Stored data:

----------------------------------------

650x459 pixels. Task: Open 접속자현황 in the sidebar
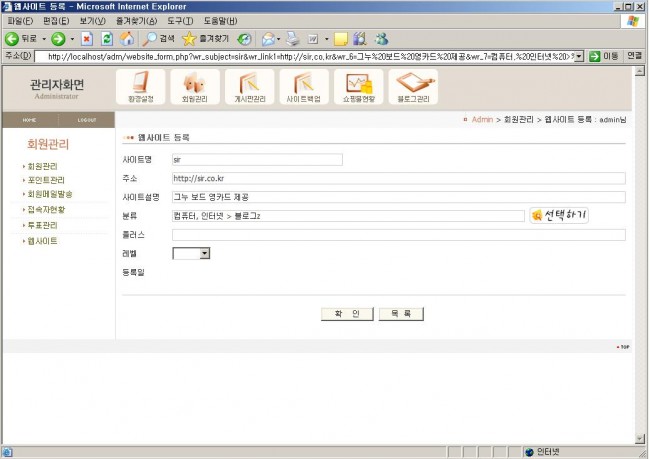[48, 210]
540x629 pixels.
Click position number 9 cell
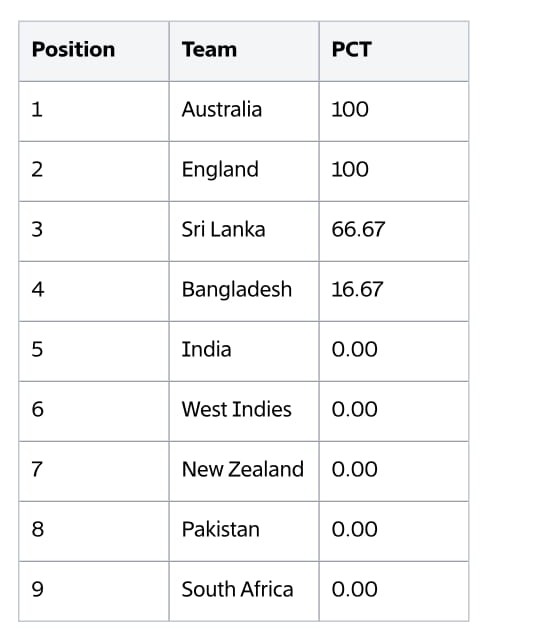tap(94, 591)
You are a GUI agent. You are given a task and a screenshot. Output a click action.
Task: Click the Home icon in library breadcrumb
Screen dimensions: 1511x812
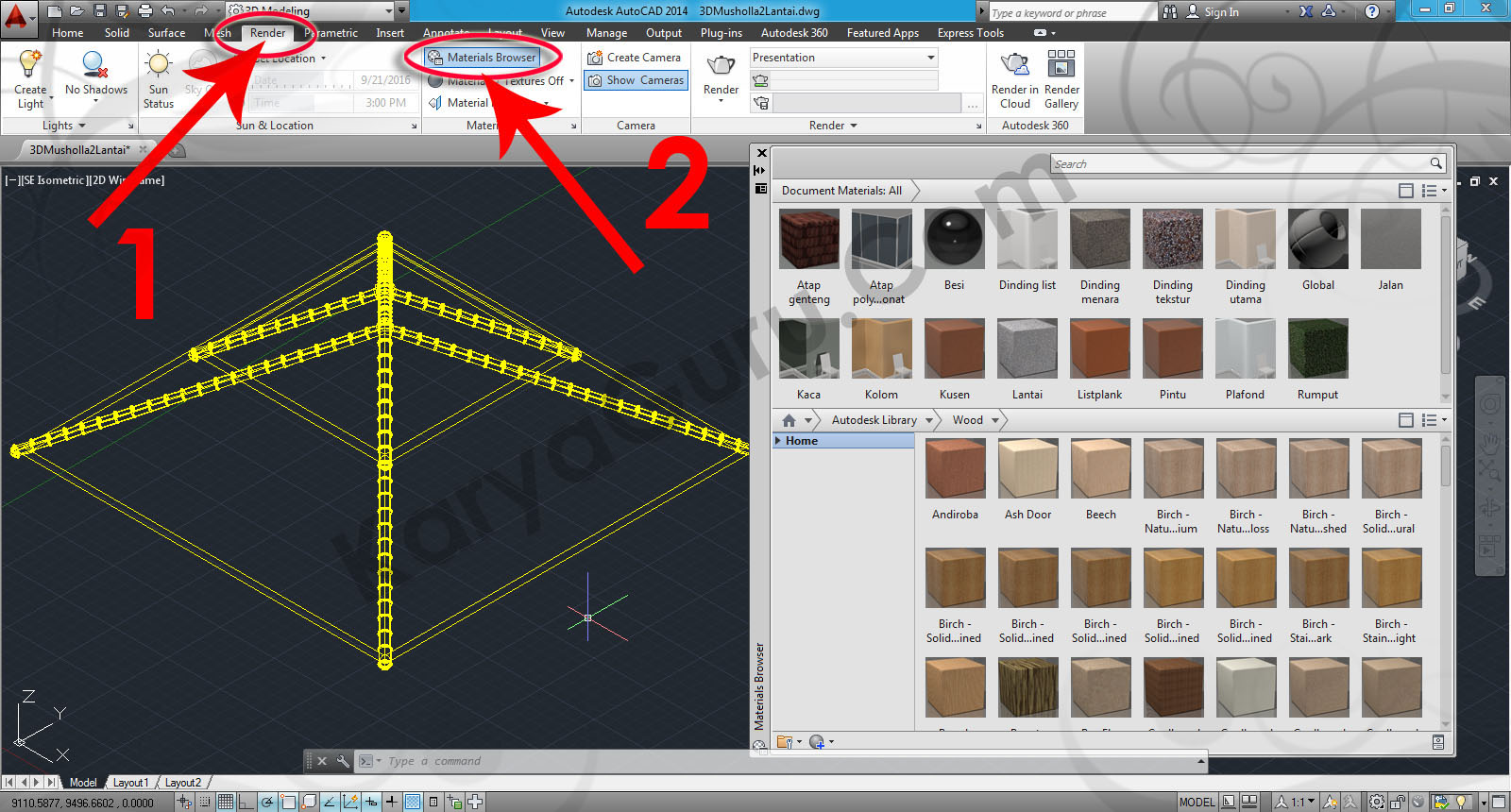[x=789, y=420]
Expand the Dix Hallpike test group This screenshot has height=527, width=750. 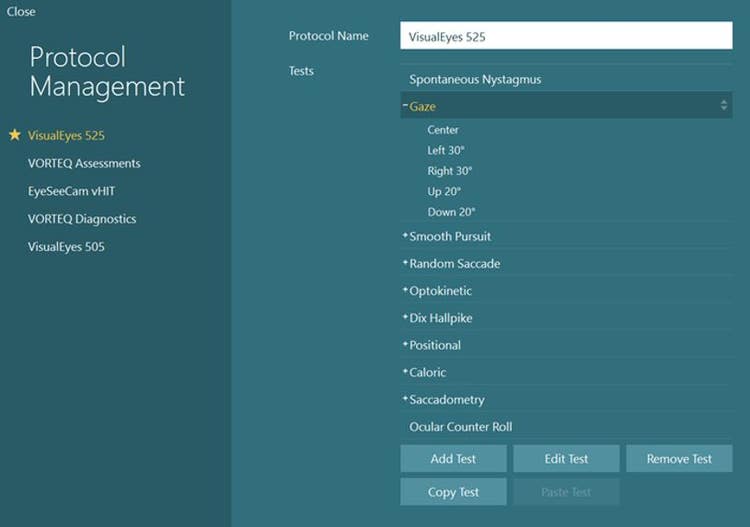405,317
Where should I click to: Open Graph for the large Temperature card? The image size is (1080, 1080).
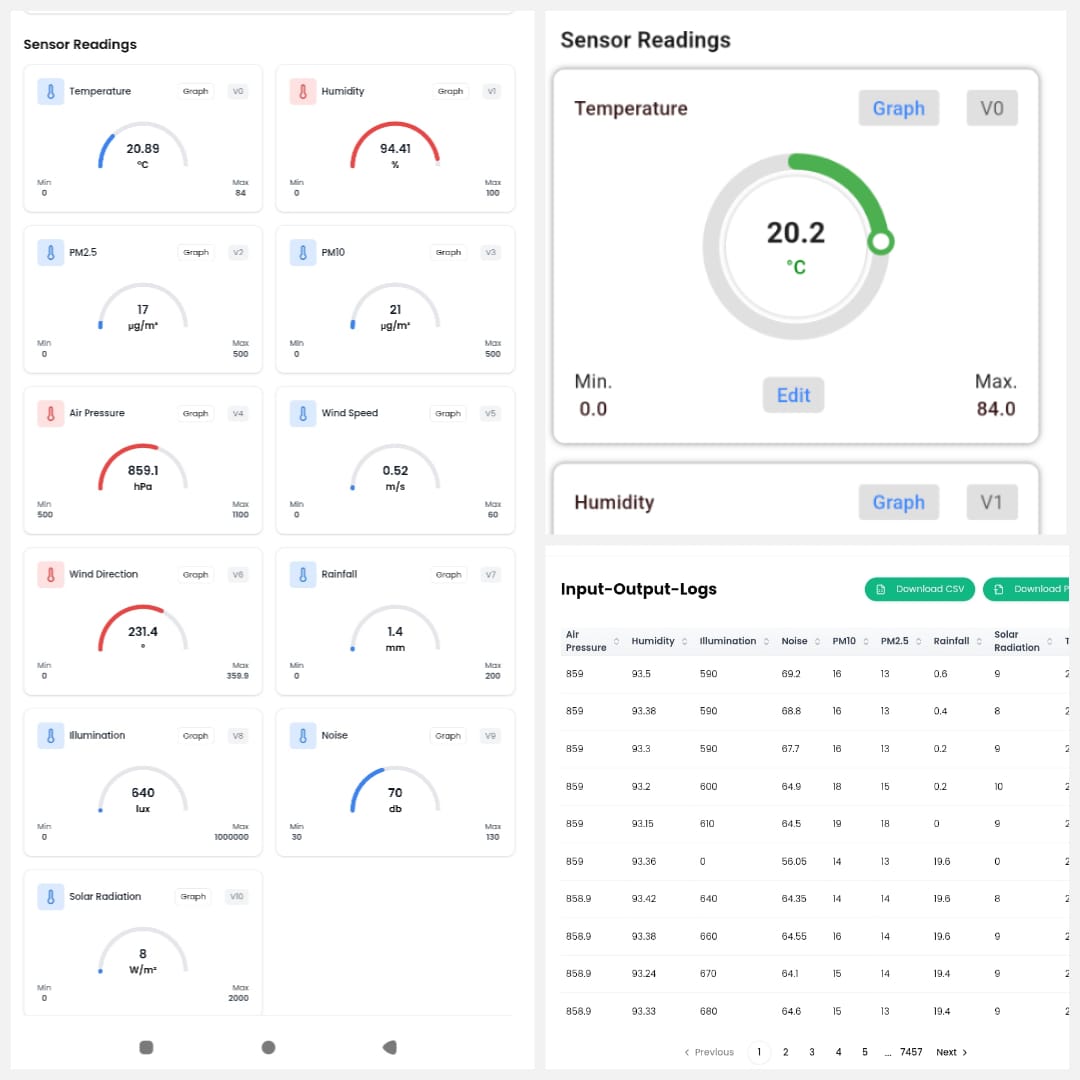coord(898,108)
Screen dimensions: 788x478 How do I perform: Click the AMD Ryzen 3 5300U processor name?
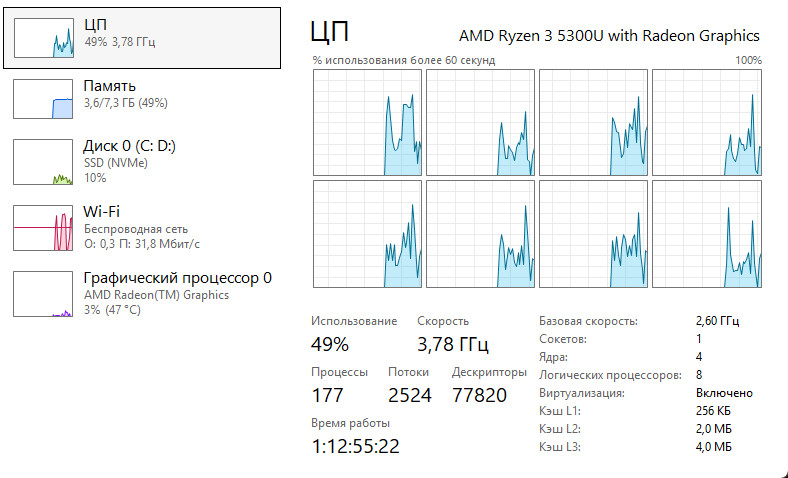609,36
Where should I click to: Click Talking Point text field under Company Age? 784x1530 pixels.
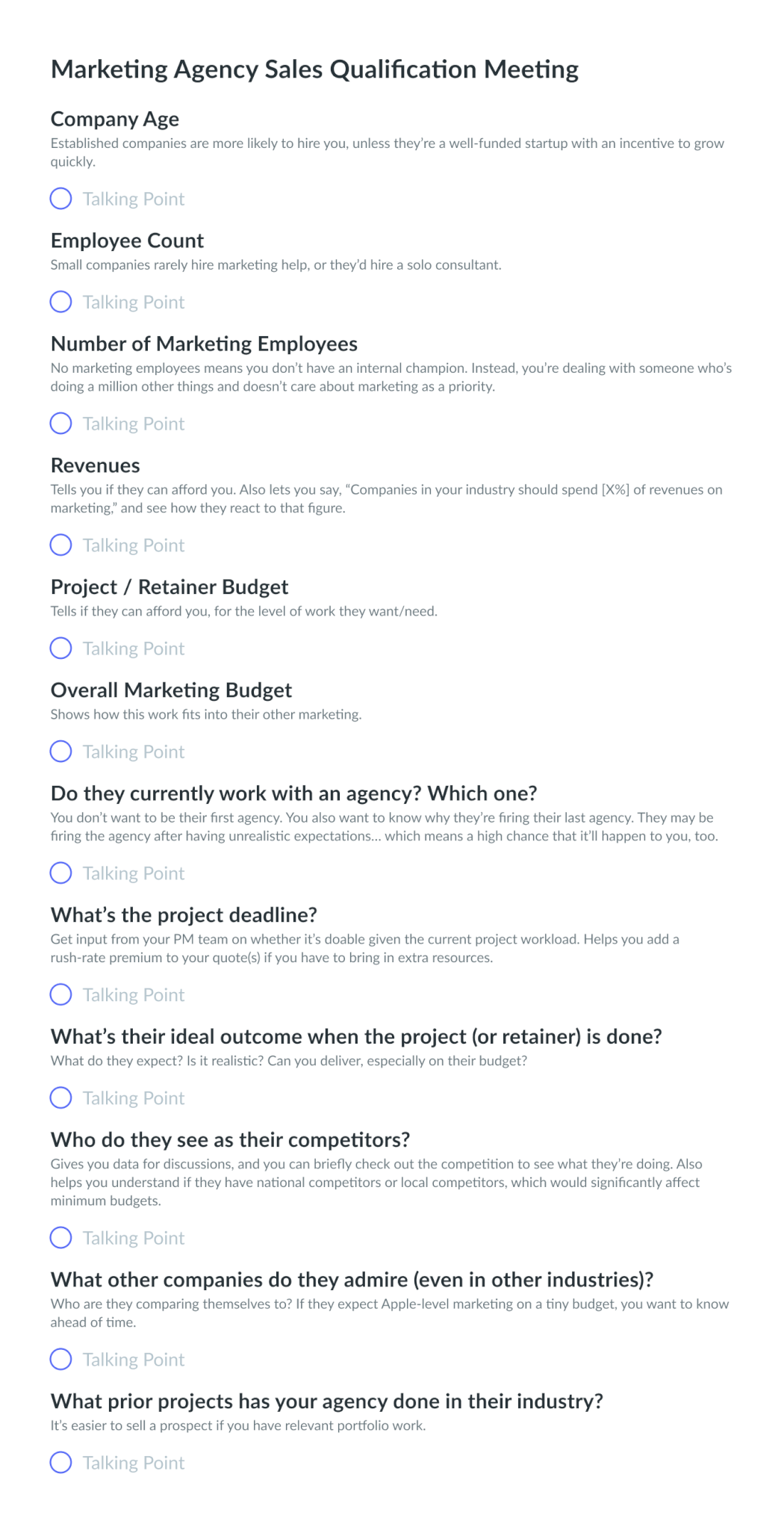[x=134, y=199]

----------------------------------------

An exact copy is required of the lines from the one holding "Where should I click to: Click" to the end of the entries above, both included; no pictures belong in it.

— Result for this exercise —
Where should I click to: Click Talking Point text field under Company Age? 784x1530 pixels.
[x=134, y=199]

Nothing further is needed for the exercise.